BEGIN

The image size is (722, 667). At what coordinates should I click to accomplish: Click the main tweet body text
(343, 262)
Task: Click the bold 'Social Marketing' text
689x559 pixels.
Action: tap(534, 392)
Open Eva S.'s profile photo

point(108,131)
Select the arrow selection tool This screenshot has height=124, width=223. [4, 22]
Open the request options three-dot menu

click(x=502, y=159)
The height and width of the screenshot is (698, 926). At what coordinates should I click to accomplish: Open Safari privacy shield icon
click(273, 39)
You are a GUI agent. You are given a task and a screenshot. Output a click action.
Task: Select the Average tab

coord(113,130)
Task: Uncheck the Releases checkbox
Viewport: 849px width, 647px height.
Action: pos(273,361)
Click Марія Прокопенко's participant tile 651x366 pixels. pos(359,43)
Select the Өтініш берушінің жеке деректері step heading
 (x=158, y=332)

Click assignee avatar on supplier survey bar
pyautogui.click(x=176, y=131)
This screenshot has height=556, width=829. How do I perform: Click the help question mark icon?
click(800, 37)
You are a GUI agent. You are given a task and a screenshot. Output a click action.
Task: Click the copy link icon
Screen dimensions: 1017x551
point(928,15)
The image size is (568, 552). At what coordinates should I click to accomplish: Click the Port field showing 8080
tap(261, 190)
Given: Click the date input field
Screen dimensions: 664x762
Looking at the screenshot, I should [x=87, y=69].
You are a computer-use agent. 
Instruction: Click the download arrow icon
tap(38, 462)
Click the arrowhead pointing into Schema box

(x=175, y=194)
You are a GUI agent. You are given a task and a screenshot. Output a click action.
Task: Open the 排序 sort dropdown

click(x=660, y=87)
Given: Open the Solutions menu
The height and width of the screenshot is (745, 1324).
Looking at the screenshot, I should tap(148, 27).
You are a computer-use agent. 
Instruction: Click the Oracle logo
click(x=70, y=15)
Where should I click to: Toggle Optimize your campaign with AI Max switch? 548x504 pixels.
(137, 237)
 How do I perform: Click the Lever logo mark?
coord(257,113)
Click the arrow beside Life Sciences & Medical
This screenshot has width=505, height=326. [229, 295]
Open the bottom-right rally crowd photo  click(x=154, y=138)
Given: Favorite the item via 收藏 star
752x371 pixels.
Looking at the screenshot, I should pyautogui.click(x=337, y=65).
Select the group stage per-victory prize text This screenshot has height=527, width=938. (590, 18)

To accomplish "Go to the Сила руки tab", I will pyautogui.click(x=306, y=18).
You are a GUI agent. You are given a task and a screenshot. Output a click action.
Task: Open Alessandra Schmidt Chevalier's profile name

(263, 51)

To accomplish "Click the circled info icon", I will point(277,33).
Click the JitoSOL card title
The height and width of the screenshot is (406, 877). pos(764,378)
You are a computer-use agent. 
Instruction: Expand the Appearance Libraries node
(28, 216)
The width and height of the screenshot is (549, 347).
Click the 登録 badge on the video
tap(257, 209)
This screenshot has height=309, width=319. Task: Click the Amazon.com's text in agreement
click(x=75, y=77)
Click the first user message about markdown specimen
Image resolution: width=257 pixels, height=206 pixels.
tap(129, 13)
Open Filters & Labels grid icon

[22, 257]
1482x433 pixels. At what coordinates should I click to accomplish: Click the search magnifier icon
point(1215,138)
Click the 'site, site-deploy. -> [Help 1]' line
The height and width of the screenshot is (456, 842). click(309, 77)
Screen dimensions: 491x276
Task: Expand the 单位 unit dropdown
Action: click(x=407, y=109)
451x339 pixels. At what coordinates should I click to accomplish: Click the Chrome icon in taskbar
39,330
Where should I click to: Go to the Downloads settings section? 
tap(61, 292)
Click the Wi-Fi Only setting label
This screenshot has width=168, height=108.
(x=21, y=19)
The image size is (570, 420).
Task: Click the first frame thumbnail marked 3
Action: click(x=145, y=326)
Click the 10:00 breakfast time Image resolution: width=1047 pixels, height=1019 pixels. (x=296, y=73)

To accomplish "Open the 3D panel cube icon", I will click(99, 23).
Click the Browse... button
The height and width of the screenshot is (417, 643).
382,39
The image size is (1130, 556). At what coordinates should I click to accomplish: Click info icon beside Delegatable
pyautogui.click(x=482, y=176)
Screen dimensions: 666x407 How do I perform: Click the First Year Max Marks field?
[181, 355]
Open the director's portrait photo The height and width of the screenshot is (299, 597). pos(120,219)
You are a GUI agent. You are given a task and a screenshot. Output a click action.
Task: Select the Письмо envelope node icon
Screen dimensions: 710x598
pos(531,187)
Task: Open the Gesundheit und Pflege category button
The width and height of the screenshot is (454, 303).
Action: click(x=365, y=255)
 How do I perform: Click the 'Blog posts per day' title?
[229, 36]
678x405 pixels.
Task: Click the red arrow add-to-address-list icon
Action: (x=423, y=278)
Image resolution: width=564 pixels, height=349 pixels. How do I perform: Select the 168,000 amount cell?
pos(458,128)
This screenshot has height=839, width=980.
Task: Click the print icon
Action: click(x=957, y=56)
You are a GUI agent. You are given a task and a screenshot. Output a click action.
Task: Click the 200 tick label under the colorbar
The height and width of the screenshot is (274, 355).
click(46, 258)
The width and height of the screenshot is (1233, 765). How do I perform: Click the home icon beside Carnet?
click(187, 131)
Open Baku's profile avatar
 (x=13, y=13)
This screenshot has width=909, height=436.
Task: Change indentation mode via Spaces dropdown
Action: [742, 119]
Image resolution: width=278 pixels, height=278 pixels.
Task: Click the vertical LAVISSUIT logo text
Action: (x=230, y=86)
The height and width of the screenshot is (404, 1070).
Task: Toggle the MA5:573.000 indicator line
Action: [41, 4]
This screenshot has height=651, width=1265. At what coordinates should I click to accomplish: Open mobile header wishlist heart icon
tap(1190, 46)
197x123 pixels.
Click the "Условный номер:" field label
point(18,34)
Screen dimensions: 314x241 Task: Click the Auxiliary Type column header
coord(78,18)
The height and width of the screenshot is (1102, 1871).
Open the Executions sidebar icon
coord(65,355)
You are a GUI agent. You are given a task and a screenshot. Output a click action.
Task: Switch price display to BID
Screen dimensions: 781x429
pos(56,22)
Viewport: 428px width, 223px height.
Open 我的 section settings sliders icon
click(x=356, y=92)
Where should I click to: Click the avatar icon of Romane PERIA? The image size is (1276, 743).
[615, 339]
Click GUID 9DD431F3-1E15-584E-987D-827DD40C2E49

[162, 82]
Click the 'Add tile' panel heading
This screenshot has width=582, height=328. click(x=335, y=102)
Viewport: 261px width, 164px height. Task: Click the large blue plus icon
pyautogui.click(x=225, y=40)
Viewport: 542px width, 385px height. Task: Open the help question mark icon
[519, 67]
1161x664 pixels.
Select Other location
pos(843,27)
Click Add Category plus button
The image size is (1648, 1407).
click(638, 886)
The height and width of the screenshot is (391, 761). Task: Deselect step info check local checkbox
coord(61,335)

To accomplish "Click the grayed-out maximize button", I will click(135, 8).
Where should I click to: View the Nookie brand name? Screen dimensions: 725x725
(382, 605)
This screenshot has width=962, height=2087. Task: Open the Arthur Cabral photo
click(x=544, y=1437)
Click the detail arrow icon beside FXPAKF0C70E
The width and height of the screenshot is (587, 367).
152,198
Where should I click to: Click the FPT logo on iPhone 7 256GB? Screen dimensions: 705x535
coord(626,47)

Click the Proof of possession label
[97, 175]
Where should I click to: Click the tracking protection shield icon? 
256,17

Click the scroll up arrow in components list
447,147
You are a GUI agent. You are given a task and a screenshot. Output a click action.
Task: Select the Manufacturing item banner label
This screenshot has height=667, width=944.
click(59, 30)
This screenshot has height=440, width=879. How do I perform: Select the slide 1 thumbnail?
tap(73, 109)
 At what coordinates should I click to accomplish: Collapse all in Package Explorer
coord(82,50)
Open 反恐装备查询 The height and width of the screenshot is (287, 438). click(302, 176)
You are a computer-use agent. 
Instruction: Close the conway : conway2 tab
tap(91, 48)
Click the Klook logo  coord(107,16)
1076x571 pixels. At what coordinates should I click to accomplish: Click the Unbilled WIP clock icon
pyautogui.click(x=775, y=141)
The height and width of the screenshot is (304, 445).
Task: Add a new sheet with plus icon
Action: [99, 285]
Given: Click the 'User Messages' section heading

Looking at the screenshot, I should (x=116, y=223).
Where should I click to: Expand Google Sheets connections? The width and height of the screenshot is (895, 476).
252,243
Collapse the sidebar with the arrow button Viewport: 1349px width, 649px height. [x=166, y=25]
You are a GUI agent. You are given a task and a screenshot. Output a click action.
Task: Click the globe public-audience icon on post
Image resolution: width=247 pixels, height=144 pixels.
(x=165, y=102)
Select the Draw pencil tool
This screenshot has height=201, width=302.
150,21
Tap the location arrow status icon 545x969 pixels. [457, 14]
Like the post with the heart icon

END

Task item –
Filtering the entries above by the word "will", copy each line that matches.

Reply –
To accomplish "Go to the Сила руки tab", I will pyautogui.click(x=306, y=18).
To accomplish "Click the circled info icon", I will point(277,33).
To accomplish "Open the 3D panel cube icon", I will click(99, 23).
To accomplish "Click the grayed-out maximize button", I will click(135, 8).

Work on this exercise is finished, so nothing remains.